修理工事完了後の円山公園の流れの様子1 修理工事完了後の円山公園の流れの様子2

修理工事完了後の円山公園の流れの様子

本工事は、平成28年に策定された「名勝円山公園保存管理計画」に基づいて平成29年(2017)から令和2年(2020)にかけて実施されました。そのうち、植彌加藤造園は平成29年度から令和2年度にかけて従事しました。「名勝円山公園保存管理計画」は国指定名勝円山公園の魅力を十分に活用し、より一層質の高い保存管理と再整備(修復)を行うことで、多くの市民の方をはじめとする来訪者が集い、自然と文化に触れる憩いの場になることを目指すものです。工事の対象となった区域は文化的価値の高い庭園の園池部分で、流れ底および滝、護岸のき損箇所等です。工事の 諮問機関として京都市名勝円山公園再整備検討会が設置され、文化庁、京都府文化財保護課、京都市建設局みどり政策推進室、同市文化財保護課などの関係機関の協力や指導を受け、植彌加藤造園が施工者となって工事を行いました。

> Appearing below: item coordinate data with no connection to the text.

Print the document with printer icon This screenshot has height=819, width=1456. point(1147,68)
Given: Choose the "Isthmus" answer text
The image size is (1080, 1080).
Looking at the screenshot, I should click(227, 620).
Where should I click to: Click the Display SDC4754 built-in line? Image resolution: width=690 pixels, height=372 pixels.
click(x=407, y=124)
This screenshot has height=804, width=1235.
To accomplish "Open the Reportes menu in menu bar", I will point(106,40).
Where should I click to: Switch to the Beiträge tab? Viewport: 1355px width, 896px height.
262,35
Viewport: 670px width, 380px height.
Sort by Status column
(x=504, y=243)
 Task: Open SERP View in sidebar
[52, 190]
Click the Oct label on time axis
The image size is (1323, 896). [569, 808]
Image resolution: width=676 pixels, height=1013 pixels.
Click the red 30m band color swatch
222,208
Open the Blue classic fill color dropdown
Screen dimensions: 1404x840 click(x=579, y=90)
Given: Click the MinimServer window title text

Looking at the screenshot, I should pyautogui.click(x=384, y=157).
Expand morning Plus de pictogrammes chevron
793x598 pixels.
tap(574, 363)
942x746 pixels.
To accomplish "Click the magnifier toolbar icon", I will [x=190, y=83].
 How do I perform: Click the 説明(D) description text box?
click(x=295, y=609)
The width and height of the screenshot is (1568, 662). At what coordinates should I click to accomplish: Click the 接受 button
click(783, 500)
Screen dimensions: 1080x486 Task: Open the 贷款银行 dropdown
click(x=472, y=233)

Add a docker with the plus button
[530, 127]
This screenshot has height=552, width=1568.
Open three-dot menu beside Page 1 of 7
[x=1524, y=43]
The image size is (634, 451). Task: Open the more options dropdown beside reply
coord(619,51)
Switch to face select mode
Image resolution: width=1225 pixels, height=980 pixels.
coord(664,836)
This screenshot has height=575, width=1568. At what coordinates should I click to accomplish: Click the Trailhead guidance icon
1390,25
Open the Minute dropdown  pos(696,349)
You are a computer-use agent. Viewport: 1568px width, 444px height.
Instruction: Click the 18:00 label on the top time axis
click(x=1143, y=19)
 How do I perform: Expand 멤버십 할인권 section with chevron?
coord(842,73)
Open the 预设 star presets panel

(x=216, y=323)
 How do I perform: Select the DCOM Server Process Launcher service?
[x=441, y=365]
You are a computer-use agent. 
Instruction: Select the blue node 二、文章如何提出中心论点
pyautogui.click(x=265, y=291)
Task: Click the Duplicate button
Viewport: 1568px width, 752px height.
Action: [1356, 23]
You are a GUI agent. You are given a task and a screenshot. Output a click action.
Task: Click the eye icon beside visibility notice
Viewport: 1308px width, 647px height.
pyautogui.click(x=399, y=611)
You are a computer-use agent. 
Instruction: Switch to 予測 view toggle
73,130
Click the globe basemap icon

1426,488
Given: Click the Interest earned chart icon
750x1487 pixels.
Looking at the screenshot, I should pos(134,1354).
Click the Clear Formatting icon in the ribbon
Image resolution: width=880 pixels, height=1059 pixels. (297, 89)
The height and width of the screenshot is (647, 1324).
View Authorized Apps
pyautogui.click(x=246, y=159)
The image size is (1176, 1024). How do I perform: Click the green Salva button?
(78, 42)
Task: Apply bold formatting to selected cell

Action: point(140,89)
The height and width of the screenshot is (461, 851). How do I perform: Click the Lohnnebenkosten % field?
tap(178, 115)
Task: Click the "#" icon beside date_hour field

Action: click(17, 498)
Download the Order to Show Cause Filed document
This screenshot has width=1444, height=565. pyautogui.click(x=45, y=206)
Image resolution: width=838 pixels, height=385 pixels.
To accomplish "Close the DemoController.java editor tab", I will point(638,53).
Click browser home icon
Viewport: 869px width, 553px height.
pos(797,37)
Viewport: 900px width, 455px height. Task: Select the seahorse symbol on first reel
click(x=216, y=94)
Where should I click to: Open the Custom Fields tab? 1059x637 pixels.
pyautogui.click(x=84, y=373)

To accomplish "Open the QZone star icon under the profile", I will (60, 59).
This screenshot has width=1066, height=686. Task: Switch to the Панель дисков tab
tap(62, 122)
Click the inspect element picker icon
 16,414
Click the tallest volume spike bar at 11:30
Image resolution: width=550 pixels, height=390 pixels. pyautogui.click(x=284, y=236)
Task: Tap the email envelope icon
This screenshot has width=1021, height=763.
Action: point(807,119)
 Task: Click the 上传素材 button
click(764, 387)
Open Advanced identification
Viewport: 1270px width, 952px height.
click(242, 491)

まず、工事に先立って、対象範囲の構造を把握する目的で考古学的調査(発掘調査)を実施しました。発掘調査は園池全域の護岸・流れ底・護岸際の植栽帯を対象に行い、区画ごとの現状の問題点および庭園のき損状況をまとめました。加えて事前調査とは別に、流れ底の高さ測量、トレンチ調査、セクション調査も行い、十分な検討を重ねました。

現状把握のための調査記録写真より 現状把握のための調査記録写真1

現状把握のための調査記録写真より

文化財に指定された庭園では、過去に繰り返し修復や修理が行われていることが少なくありません。これまでに文化庁に申請された変更について今回改めて調査したところ、円山公園では昭和37年(1962)に園池の修理、昭和58年(1983)に園池等の整備、昭和53年(1978)・55年(1980)・平成16年(2004)に園路整備が行われていることがわかりました。しかし、いずれもどのような修理が行われたのか記録は残っておらず、過去に修理工事を行った際の状況や工事内容の把握は難しく、修理が行われた事実の確認のみにとどまりました。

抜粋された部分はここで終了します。